*** Begin section ***

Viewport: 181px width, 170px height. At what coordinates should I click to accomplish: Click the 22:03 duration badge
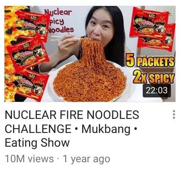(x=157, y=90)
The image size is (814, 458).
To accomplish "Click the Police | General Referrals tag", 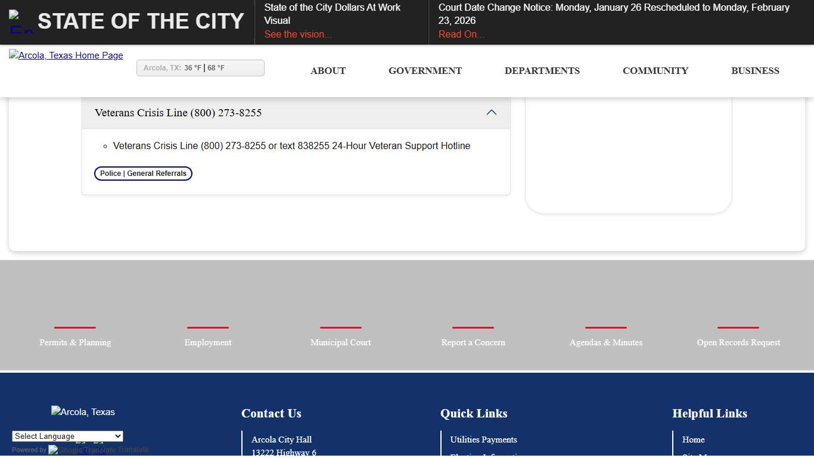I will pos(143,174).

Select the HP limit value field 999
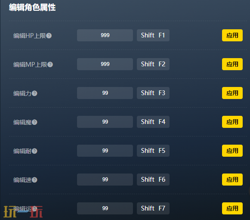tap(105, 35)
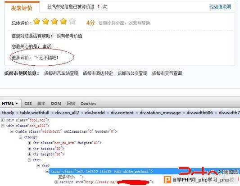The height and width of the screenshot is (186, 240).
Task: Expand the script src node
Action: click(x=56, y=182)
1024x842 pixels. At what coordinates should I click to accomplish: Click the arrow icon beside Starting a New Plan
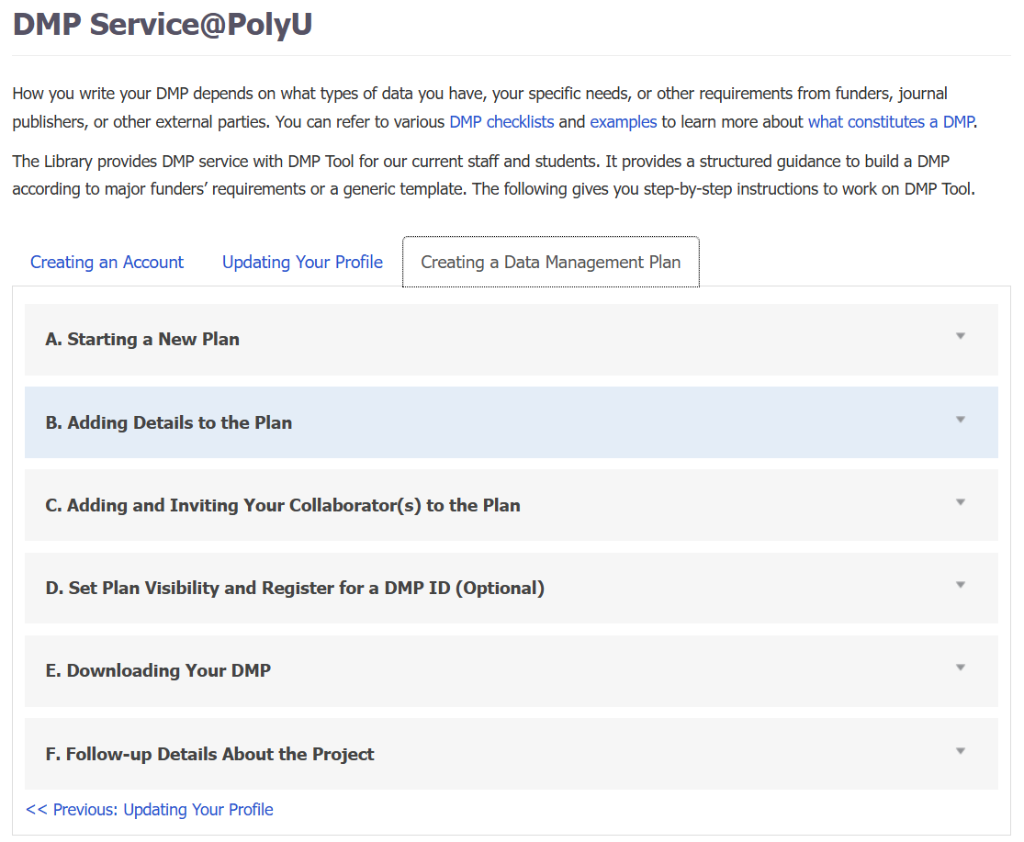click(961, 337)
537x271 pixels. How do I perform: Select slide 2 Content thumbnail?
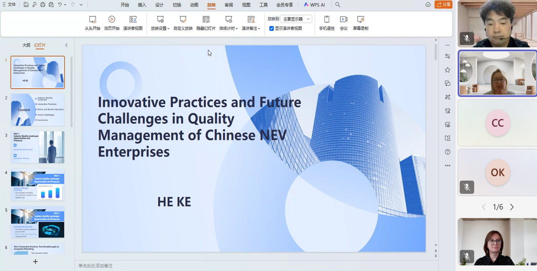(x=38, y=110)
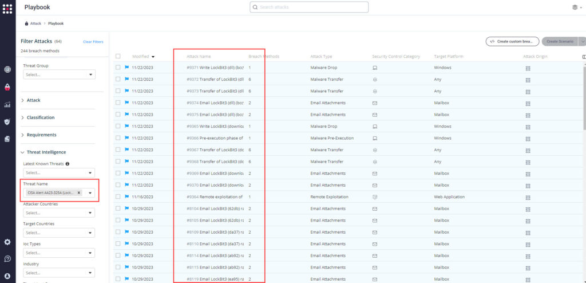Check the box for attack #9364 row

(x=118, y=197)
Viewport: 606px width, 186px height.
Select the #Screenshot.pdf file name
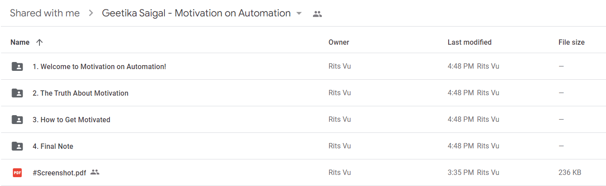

*** End section ***

**PROMPT**
Set down, word for word, the line that holds "Viewport: 606px width, 186px height." and all lines after it to the end of the entries above, but not the pictures.

**RESPONSE TO THE EXERCISE**
Viewport: 606px width, 186px height.
Select the #Screenshot.pdf file name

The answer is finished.